### EXERCISE GOAL
Nothing but an exact repeat of the entries below should appear in your answer.

BEGIN

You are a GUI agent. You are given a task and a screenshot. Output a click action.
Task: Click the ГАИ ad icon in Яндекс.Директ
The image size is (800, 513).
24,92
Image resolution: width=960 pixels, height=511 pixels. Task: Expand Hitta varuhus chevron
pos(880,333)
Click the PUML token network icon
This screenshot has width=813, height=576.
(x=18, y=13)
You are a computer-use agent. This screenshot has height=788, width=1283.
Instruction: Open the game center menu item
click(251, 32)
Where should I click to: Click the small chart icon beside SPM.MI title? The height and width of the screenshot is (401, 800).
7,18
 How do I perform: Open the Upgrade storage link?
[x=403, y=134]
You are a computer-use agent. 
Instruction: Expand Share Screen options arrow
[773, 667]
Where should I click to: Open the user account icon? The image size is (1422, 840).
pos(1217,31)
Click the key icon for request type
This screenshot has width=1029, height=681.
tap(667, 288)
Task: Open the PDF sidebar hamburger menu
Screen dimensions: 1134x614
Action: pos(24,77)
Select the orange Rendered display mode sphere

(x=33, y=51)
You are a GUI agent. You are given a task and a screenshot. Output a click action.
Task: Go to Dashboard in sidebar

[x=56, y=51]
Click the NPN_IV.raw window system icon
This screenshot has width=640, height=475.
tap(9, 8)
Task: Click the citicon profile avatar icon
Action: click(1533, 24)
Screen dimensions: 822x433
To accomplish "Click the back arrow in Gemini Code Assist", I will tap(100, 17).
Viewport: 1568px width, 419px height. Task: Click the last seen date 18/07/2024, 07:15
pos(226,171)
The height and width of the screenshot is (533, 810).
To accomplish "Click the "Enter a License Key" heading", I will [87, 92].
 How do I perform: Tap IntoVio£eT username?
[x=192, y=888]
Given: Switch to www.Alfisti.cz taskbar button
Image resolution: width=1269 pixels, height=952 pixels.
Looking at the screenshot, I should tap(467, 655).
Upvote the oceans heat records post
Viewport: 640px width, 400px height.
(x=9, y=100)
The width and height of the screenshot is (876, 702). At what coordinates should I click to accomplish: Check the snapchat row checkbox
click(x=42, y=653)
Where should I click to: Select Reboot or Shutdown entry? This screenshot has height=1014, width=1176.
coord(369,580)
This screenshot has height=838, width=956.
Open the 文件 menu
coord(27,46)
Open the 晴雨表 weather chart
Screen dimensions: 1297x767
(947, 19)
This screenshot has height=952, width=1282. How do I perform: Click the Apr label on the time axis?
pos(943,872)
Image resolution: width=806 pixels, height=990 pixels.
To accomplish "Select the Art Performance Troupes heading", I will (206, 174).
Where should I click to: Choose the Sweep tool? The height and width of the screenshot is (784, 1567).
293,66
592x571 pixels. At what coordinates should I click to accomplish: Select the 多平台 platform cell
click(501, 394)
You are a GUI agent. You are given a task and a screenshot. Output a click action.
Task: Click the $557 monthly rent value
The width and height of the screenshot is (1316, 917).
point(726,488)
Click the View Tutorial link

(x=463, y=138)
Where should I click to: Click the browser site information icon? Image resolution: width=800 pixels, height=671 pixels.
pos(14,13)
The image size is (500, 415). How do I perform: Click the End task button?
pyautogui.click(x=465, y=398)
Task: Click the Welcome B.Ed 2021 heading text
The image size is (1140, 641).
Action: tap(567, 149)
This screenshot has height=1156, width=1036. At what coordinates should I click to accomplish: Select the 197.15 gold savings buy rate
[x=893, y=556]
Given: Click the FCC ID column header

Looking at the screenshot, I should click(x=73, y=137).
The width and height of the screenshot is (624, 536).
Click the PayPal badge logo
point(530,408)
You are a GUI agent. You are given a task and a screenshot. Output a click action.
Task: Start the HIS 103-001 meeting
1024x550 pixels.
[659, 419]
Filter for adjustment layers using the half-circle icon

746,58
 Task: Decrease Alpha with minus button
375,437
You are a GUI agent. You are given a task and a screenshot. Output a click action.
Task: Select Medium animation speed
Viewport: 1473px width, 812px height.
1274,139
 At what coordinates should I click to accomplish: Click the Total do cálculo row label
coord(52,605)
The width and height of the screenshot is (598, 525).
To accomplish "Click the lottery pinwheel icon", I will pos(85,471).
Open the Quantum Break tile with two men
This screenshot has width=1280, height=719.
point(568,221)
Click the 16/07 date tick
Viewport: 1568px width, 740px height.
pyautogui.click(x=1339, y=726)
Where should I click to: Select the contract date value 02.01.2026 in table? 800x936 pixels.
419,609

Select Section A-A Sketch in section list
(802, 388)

END

### SOLUTION TO THE PROBLEM
You are a GUI agent. You are given a task and a screenshot. Output a click action.
Task: Click the ГАИ ad icon in Яндекс.Директ
The image size is (800, 513).
24,92
Image resolution: width=960 pixels, height=511 pixels. Task: Expand Hitta varuhus chevron
pos(880,333)
Click the PUML token network icon
This screenshot has width=813, height=576.
(x=18, y=13)
You are a computer-use agent. This screenshot has height=788, width=1283.
Instruction: Open the game center menu item
click(251, 32)
Where should I click to: Click the small chart icon beside SPM.MI title? The height and width of the screenshot is (401, 800).
7,18
 How do I perform: Open the Upgrade storage link?
[x=403, y=134]
You are a computer-use agent. 
Instruction: Expand Share Screen options arrow
[773, 667]
Where should I click to: Open the user account icon? The image size is (1422, 840).
pos(1217,31)
Click the key icon for request type
This screenshot has width=1029, height=681.
tap(667, 288)
Task: Open the PDF sidebar hamburger menu
Screen dimensions: 1134x614
Action: pos(24,77)
Select the orange Rendered display mode sphere

(x=33, y=51)
You are a GUI agent. You are given a task and a screenshot. Output a click action.
Task: Go to Dashboard in sidebar

[x=56, y=51]
Click the NPN_IV.raw window system icon
This screenshot has width=640, height=475.
tap(9, 8)
Task: Click the citicon profile avatar icon
Action: click(1533, 24)
Screen dimensions: 822x433
To accomplish "Click the back arrow in Gemini Code Assist", I will tap(100, 17).
Viewport: 1568px width, 419px height. Task: Click the last seen date 18/07/2024, 07:15
pos(226,171)
The height and width of the screenshot is (533, 810).
To accomplish "Click the "Enter a License Key" heading", I will [87, 92].
 How do I perform: Tap IntoVio£eT username?
[x=192, y=888]
Given: Switch to www.Alfisti.cz taskbar button
Image resolution: width=1269 pixels, height=952 pixels.
Looking at the screenshot, I should tap(467, 655).
Upvote the oceans heat records post
Viewport: 640px width, 400px height.
(x=9, y=100)
The width and height of the screenshot is (876, 702). At what coordinates should I click to accomplish: Check the snapchat row checkbox
click(x=42, y=653)
Where should I click to: Select Reboot or Shutdown entry? This screenshot has height=1014, width=1176.
coord(369,580)
This screenshot has height=838, width=956.
Open the 文件 menu
coord(27,46)
Open the 晴雨表 weather chart
Screen dimensions: 1297x767
(947, 19)
This screenshot has height=952, width=1282. How do I perform: Click the Apr label on the time axis?
pos(943,872)
Image resolution: width=806 pixels, height=990 pixels.
To accomplish "Select the Art Performance Troupes heading", I will (206, 174).
Where should I click to: Choose the Sweep tool? The height and width of the screenshot is (784, 1567).
293,66
592x571 pixels. At what coordinates should I click to accomplish: Select the 多平台 platform cell
click(501, 394)
You are a GUI agent. You are given a task and a screenshot. Output a click action.
Task: Click the $557 monthly rent value
The width and height of the screenshot is (1316, 917).
point(726,488)
Click the View Tutorial link

(x=463, y=138)
Where should I click to: Click the browser site information icon? Image resolution: width=800 pixels, height=671 pixels.
pos(14,13)
The image size is (500, 415). How do I perform: Click the End task button?
pyautogui.click(x=465, y=398)
Task: Click the Welcome B.Ed 2021 heading text
The image size is (1140, 641).
Action: tap(567, 149)
This screenshot has height=1156, width=1036. At what coordinates should I click to accomplish: Select the 197.15 gold savings buy rate
[x=893, y=556]
Given: Click the FCC ID column header

Looking at the screenshot, I should click(x=73, y=137).
The width and height of the screenshot is (624, 536).
Click the PayPal badge logo
point(530,408)
You are a GUI agent. You are given a task and a screenshot. Output a click action.
Task: Start the HIS 103-001 meeting
1024x550 pixels.
[659, 419]
Filter for adjustment layers using the half-circle icon

746,58
 Task: Decrease Alpha with minus button
375,437
You are a GUI agent. You are given a task and a screenshot. Output a click action.
Task: Select Medium animation speed
Viewport: 1473px width, 812px height.
1274,139
 At what coordinates should I click to accomplish: Click the Total do cálculo row label
coord(52,605)
The width and height of the screenshot is (598, 525).
To accomplish "Click the lottery pinwheel icon", I will pos(85,471).
Open the Quantum Break tile with two men
This screenshot has width=1280, height=719.
point(568,221)
Click the 16/07 date tick
Viewport: 1568px width, 740px height.
pyautogui.click(x=1339, y=726)
Where should I click to: Select the contract date value 02.01.2026 in table? 800x936 pixels.
419,609

Select Section A-A Sketch in section list
(802, 388)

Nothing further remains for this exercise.